En comparaison avec une augmentation du versement mobilité (VM), cette mesure présente l’avantage de ne pas favoriser les seules AOM bien dotées en base fiscale et d’apporter enfin une solution au problème de la mobilité en zone rurale, grande oubliée du financement des transports du quotidien.

Notre quatrième point de vigilance a trait au fret. La Commission européenne a lancé une enquête sur les aides publiques octroyées à la société Fret SNCF. Pour éviter le scénario catastrophe d’un remboursement contraint de 5 milliards d’euros assorti du paiement d’une amende, le Gouvernement a proposé un plan de discontinuité qui se révèle assez douloureux.

Nous souhaitons, madame, messieurs les ministres, partager avec vous notre vive préoccupation devant l’approche qu’a faite sienne la Commission européenne : elle nous paraît caricaturale et contradictoire avec l’objectif de doublement de la part modale du fret ferroviaire.

Ce secteur est en effet structurellement déficitaire, non seulement en France, mais aussi et plus généralement en Europe ; en outre, les seuls concurrents réels de Fret SNCF sont des sociétés elles-mêmes issues d’autres opérateurs historiques européens.

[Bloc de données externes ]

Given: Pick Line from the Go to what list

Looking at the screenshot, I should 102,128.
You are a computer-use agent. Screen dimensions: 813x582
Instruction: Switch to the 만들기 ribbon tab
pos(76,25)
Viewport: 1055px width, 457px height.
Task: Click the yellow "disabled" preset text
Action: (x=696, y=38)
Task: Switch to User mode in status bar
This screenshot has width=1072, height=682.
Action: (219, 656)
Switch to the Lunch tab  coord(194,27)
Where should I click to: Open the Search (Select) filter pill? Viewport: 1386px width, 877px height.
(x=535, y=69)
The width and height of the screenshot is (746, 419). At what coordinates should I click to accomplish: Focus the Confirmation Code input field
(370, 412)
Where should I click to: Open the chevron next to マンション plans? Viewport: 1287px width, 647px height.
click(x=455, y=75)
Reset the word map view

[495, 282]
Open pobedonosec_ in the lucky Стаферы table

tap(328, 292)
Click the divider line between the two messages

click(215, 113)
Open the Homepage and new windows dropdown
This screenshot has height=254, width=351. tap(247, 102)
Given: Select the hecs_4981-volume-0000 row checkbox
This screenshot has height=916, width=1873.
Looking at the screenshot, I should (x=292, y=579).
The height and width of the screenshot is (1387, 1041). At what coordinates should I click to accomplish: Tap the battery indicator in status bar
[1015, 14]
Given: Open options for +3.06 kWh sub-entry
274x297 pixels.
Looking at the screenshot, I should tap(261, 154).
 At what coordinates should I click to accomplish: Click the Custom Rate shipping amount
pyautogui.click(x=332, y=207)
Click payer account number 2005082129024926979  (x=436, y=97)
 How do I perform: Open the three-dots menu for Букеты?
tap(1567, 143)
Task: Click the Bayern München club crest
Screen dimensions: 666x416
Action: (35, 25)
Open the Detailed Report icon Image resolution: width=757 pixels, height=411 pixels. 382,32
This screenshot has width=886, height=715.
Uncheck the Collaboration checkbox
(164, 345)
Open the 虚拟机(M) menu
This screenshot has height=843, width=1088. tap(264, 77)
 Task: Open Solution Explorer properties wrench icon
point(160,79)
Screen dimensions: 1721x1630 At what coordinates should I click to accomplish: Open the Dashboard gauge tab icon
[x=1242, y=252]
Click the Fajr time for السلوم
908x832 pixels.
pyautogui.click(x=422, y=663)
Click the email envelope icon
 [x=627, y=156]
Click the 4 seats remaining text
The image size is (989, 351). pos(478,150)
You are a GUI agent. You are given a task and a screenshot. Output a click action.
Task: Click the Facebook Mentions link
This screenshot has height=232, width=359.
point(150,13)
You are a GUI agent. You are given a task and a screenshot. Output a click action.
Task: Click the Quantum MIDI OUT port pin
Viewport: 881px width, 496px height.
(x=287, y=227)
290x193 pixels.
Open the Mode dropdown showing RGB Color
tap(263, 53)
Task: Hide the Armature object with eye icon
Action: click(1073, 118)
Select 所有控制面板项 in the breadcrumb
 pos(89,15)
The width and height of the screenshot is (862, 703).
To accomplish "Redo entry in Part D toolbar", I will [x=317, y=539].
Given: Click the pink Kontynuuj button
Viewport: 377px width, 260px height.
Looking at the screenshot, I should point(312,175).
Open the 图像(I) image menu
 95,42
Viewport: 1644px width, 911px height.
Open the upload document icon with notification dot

C’est paradoxal !

Enfin, il semble que le plan de discontinuité conduise Fret SNCF à abandonner les segments les plus rentables, ou les moins déficitaires, du marché ; mais le Gouvernement nous éclairera sur ce point.

Mes chers collègues, madame, messieurs les ministres, je vous renvoie pour conclure à notre rapport en ce qui concerne l’analyse des crédits du programme 205 « Affaires maritimes, pêche et aquaculture ». Je me contente d’observer ici – nous en parlerons en détail lors de l’examen des amendements – que, si l’on met de côté les phénomènes de report de crédits ainsi que quelques ajustements et évolutions ponctuels, lesdits crédits seront relativement stables en 2024.